After receiving a BS in wildlife biology from SUNY College of Environmental Science and Forestry, Dr. Whittemore worked as a wildlife technician at Cornell University for four years. She then earned an MS in wildlife biology, studying coyotes at the US Fish and Wildlife Service’s Predator Ecology and Behavior Unit at Utah State. She obtained her PhD and completed a postdoctoral fellowship in physiology at Dartmouth Medical School.

Named the College Alumni Association’s Distinguished Teacher of the Year in 2012, Dr. Whittemore, a native of Lancaster, NH, joined the Keene State Biology Department in 1993.

Dr. Whittemore expects to be working with a wide array of students, from incoming freshmen all the way to alumni as well as those in a variety of majors. “I think students coming from a liberal arts campus with diverse backgrounds can find their path to medical school because of the activities they can do and the ability to find their passion,” she said. “I think that’s important because a lot of them think they have to be biology majors.”

“Keene State doesn’t have a pre-med track and I tell student they’re lucky because I think that’s narrowing down too soon,” said Whittemore. “You come to a school like this to expand your horizons; otherwise, why not go to a school that has a pre-med track?”

Begin pull-quote…I think students coming from a liberal arts campus with diverse backgrounds can find their path to medical school because of the activities they can do and the ability to find their passion. …end pull-quote
– Dr. Whttemore

Whittemore also points out that students often change their career paths in college. “They might come in thinking they want to be doctors and then decide they’d rather do research,” she added. “I like staying with them during that time while they are figuring this out and making sure they have back-up plans.”

Handling her course load in addition to her work as pre-med advisor, Whittemore has enlisted the help of Dr. Andrew Wilking, a retired physician now living in the area who spent 25 years on the faculty of Baylor College of Medicine in Houston. Still feeling things out, both Dr. Whittemore and Dr. Wilking think they shouldn’t limit their focus to medical school, but try and gather and make information available to students aiming for other careers in the health sciences, like physician assistant certification, dentistry, and optometry.
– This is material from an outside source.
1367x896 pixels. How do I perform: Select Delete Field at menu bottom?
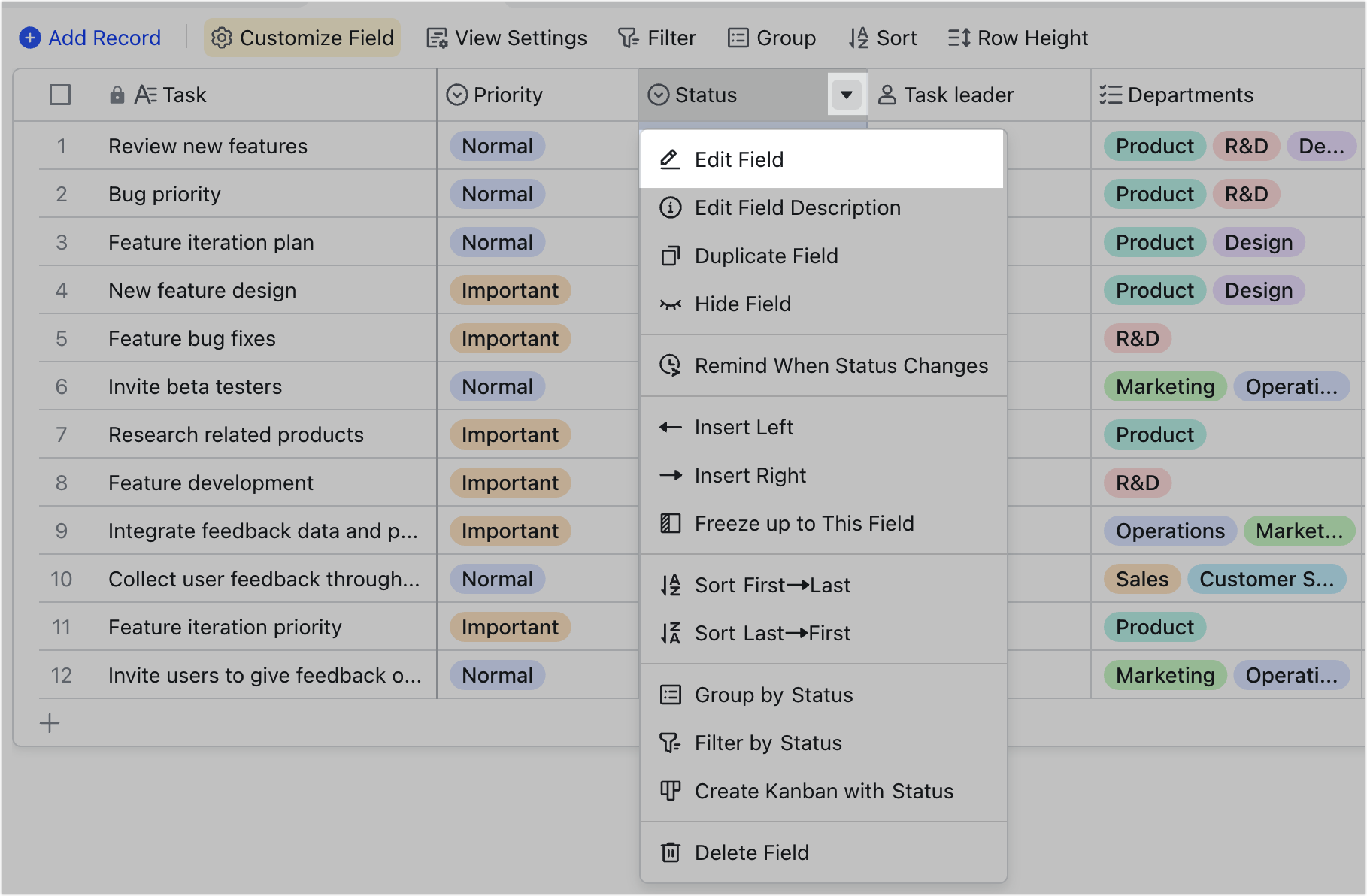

“I’m hoping I can be helpful and between the two of us we can come up with some things that the students will find helpful,” said Dr. Wilking, who went to med school at Columbia College of Physicians and Surgeons and specialized in pediatric rheumatology.

Regardless of their eventual career paths in medicine, Whittemore stresses the need for Keene State students to prepare for the future, asking them: “What are you going to do this summer that’s going to help you become more competitive and show your passion?”

The Importance of Connections

Whittemore also emphasizes the importance for students to form connections with faculty and other people who can write them recommendations. “A lot of students will wait until their senior year and then say they have no one who can speak to ‘who I am,’ she said. “So I encourage students to really get to know their professors or other people in the community that can write and account for their integrity and their goals.”

Still deciding on the parameters of the advising positon, determining what health professions to include, as well as developing relationships with schools and programs primarily in the region, Dr. Whittemore, working with the College’s Academic and Career Advising Office, hopes that more students interested in medical-related fields will start to come forward.

Over the years, KSC has sent several students to med school, including recent grads Jason Beckta ’08, a third-year med student at Virginia Commonwealth University and Dr. Catherine Avener ’04, who attended medical school at the University of Vermont and is currently practicing in Florida. “This creation of this position formalizes a role I’ve been doing for a while and I can’t wait to get started,” said Whittemore.